SAF is joined in this “friend of the court” brief by several organizations including the New Jersey Second Amendment Society, Buckeye Firearms Foundation, Connecticut Citizens Defense League, Illinois State Rifle Association, Florida Carry, Inc., Grass Roots North Carolina, Louisiana Shooting Association, Tennessee Firearms Association, Maryland Shall Issue, Minnesota Gun Owners Caucus, Sportsmen’s Association for Firearms Education, and Virginia Citizens Defense League.

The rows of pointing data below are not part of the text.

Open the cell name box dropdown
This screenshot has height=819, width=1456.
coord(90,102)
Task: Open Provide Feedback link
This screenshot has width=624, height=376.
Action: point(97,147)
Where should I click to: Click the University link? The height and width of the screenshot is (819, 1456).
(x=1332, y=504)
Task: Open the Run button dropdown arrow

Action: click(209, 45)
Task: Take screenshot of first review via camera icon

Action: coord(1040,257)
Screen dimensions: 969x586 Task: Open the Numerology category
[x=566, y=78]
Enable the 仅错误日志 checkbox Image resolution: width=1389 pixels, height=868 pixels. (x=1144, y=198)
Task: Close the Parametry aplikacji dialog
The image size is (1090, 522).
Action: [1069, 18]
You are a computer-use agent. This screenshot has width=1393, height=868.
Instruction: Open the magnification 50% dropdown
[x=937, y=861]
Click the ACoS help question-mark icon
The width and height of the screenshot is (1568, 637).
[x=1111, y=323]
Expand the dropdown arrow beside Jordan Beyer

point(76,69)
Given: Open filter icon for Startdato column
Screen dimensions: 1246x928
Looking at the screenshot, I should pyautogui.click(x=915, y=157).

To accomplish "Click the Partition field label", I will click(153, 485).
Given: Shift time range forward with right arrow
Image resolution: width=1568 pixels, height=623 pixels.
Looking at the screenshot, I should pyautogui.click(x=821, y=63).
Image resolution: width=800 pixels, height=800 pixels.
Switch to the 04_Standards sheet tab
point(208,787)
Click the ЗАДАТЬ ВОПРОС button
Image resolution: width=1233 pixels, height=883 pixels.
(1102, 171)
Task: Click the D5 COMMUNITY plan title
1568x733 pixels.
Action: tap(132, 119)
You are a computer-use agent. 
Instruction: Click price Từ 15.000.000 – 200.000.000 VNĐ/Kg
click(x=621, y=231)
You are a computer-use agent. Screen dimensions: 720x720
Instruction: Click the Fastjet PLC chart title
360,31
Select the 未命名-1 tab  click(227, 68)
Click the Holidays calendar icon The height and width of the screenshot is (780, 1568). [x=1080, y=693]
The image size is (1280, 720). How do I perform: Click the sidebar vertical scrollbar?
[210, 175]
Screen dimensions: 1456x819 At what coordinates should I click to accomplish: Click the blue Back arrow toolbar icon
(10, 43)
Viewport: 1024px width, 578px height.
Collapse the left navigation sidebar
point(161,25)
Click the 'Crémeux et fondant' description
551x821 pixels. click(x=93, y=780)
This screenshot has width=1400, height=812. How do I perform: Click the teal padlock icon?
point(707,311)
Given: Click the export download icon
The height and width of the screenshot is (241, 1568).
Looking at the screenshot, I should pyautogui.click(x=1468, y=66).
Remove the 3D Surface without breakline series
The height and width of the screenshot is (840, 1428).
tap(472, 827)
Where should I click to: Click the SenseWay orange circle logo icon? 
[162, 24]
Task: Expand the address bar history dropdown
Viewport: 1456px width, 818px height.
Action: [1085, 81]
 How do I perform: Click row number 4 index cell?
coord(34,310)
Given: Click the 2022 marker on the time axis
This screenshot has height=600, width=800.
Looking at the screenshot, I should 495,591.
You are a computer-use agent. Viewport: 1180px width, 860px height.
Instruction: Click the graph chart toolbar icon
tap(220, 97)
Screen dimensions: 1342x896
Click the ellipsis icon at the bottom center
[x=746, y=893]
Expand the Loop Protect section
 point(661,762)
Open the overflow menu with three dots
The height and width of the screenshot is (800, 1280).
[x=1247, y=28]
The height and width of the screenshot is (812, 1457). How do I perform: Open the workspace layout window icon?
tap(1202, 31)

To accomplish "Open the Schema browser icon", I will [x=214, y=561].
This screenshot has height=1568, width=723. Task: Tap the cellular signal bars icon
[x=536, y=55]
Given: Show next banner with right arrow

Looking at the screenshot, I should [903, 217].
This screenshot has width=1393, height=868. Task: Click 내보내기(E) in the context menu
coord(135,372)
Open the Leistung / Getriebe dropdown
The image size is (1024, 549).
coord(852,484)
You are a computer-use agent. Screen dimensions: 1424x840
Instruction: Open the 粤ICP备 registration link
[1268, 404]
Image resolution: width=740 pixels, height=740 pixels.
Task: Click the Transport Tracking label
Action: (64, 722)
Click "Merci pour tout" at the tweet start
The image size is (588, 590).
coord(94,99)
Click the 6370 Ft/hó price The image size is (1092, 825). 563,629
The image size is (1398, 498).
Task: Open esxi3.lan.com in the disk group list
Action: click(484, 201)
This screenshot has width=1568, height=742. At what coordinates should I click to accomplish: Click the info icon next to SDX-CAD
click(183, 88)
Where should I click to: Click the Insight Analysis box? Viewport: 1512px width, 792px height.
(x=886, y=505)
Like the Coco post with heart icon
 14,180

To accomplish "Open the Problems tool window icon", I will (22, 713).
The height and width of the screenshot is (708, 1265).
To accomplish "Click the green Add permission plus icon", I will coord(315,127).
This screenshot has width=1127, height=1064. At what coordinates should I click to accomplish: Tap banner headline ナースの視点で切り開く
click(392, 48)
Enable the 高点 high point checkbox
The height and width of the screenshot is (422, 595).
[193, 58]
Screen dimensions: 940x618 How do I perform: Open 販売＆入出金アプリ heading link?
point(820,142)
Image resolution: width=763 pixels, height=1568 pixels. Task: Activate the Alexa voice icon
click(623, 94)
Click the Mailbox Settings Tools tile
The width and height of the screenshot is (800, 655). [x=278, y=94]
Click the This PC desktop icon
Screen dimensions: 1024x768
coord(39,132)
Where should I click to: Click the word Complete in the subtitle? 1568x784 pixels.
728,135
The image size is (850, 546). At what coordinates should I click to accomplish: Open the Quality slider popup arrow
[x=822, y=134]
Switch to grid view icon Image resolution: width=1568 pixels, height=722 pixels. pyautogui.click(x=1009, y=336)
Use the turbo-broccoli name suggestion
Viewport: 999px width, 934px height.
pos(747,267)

“This case has been a long time coming and it would not be an overstatement that SAF has an intense interest because of our many members in New York and elsewhere that so-called ‘proper cause’ requirements are routinely used to deny law-abiding citizens the ability to carrying firearms for personal protection outside their homes,” said SAF founder and Executive Vice President Alan M. Gottlieb. “Such laws are arbitrary in nature and they place an absurd level of authority in the hands of local officials and their subordinates to deny citizens their constitutional right to bear arms.”
The Supreme Court has not heard a Second Amendment case in more than a decade, Gottlieb recalled, “and it is high time to consider another.” The last time the high court took on a Second Amendment case was in 2010, which resulted in the victory known as McDonald v. City of Chicago, a case brought by SAF that nullified Chicago’s unconstitutional handgun ban and incorporated the Second Amendment to the states via the 14th Amendment and made this New York case possible. The 35-page brief is submitted by attorneys David H. Thompson and Peter A. Patterson, Cooper & Kirk PLLC, Washington, D.C.
“The Second Amendment should no longer be treated like the ugly stepchild of the Bill of Rights,” Gottlieb observed. “Its language is clear, that the amendment protects not only the right of the individual citizen to keep arms, but to bear them, and that right extends beyond the confines of one’s home. A right limited to someone’s home is no right at all, and the court now has an opportunity to make that abundantly clear, settling an important constitutional issue once and for all.”